Big Bosoms and Square Jaws: the biography of Russ Meyer Jimmy McDonough Jonathan Cape, 463pp, £17.99 ISBN 0224072501
In 1944, in a French cathouse, Ernest Hemingway picked up the tab for the loss of 22-year-old Russ Meyer's virginity. The memory of that night stayed with Meyer all his life. As Jimmy McDonough points out, the incident is garnished with some of the purplest prose in Meyer's autobiography - a book that is pretty much aubergine from page one. Recalling the moment, Meyer writes of "a new-found tingling", "the emptying of sacks" and "a logjam burst asunder". But what really stays with you is Meyer's description of the whorehouse itself - all candles and shadows and half-draped hookers: "Fifteen girls, their children, a woman with a bun sitting in the back. It was like something out of de Maupassant."
Huh? The director of Mondo Topless and Pandora Peaks had read Fort comme la mort? The film-maker who worked out that the sound of a leg of lamb being slapped could stand in for that of a bare breast cuffing a face knew his French naturalists? You're darn tootin'. Pornographers tend to be pinheads, but Russ Meyer was a cut above. He might have had bristols on the brain, but there is no denying that he possessed a brain to have them on.
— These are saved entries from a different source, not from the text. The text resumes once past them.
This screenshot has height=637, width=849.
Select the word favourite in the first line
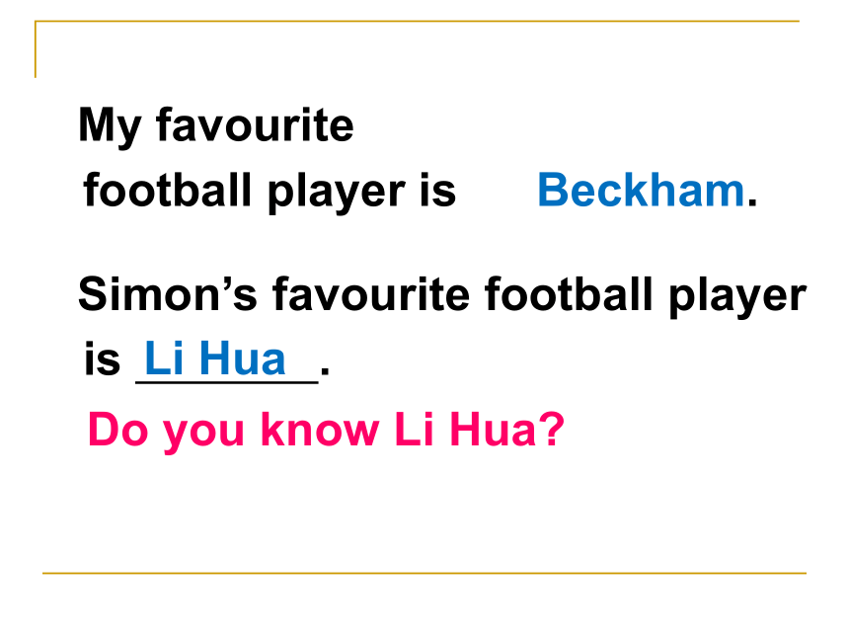point(255,124)
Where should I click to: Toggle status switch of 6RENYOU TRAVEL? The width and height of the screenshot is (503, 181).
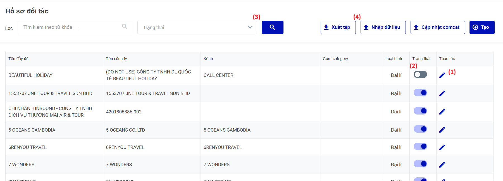click(x=420, y=146)
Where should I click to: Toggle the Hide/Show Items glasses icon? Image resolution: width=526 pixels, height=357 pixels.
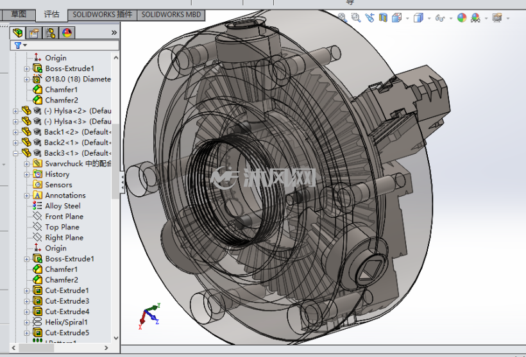pyautogui.click(x=440, y=18)
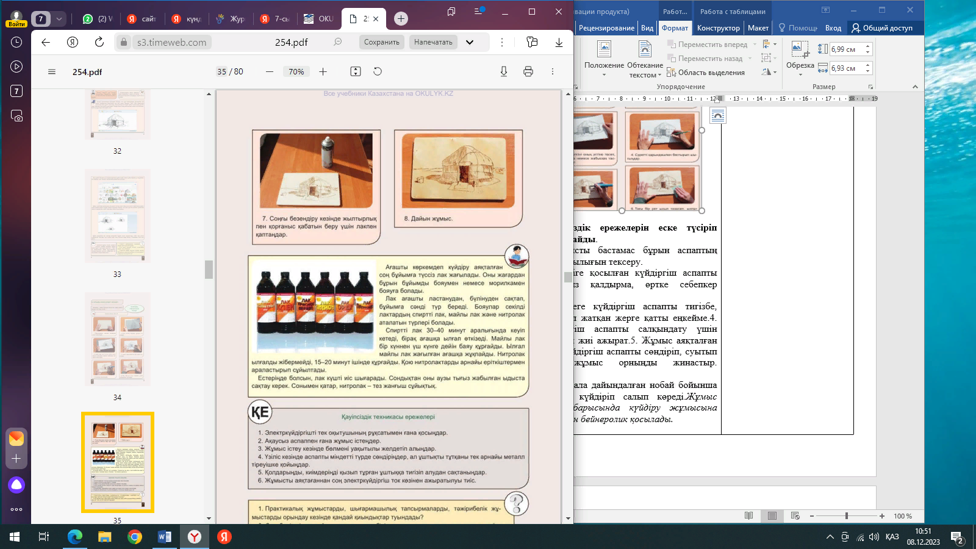This screenshot has width=976, height=549.
Task: Zoom in the PDF with plus button
Action: click(x=323, y=71)

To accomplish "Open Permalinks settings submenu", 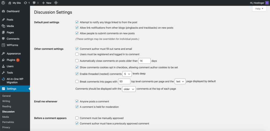I will click(x=8, y=122).
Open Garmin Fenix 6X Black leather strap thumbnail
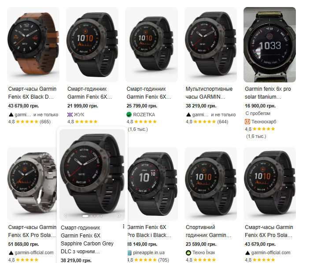The height and width of the screenshot is (263, 321). tap(33, 44)
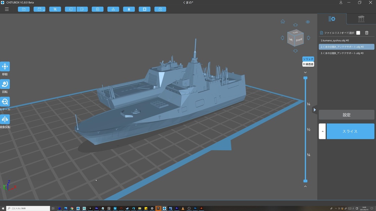Click the Copy model toolbar icon
Viewport: 376px width, 211px height.
pos(97,9)
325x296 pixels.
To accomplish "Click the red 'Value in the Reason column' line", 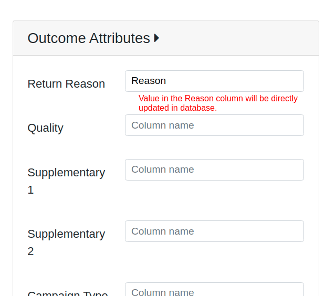I will (x=218, y=99).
For one thing, Meyer's mind was plainly linked to his wonderful eye. His camera, like Orson Welles's, was always in the right place. Meyer was one of the movies' most instinctive image-makers, and his looming, low-angled compositions are instantly recognisable. Certainly they were instantly recognised. As early as 1937, when Meyer was only 15, he was winning prizes in amateur film-making competitions. When the Second World War came along he was assigned to the 166th Signal Photographic Corps, for which he shot newsreel footage of Patton's Third Army on duty in Germany and France.
Once back home in California he made industrial pictures for Standard Oil and tried to break into Hollywood, though the big studios had no time for his raunchy vision. Nor did his first wife, Betty Valdovinos, a practical-minded woman who, according to Meyer's lifelong pal Jim Ryan, "thought Russ should go to work every day and carry a lunchbox". She almost got her wish. Not long after she and Meyer split - he ran off with a model who described herself as a "freak with a 40-inch bosom" and called herself Tempest Storm - Meyer was working every day, snapping centrefolds for Hugh Hefner's newly launched Playboy. Alas for Betty, he wasn't carrying his lunchbox so much as constraining it. Fearful of shooting off more than just reels of film, Meyer, McDonough solemnly informs us, took to wearing a "sturdy jockstrap" while at work.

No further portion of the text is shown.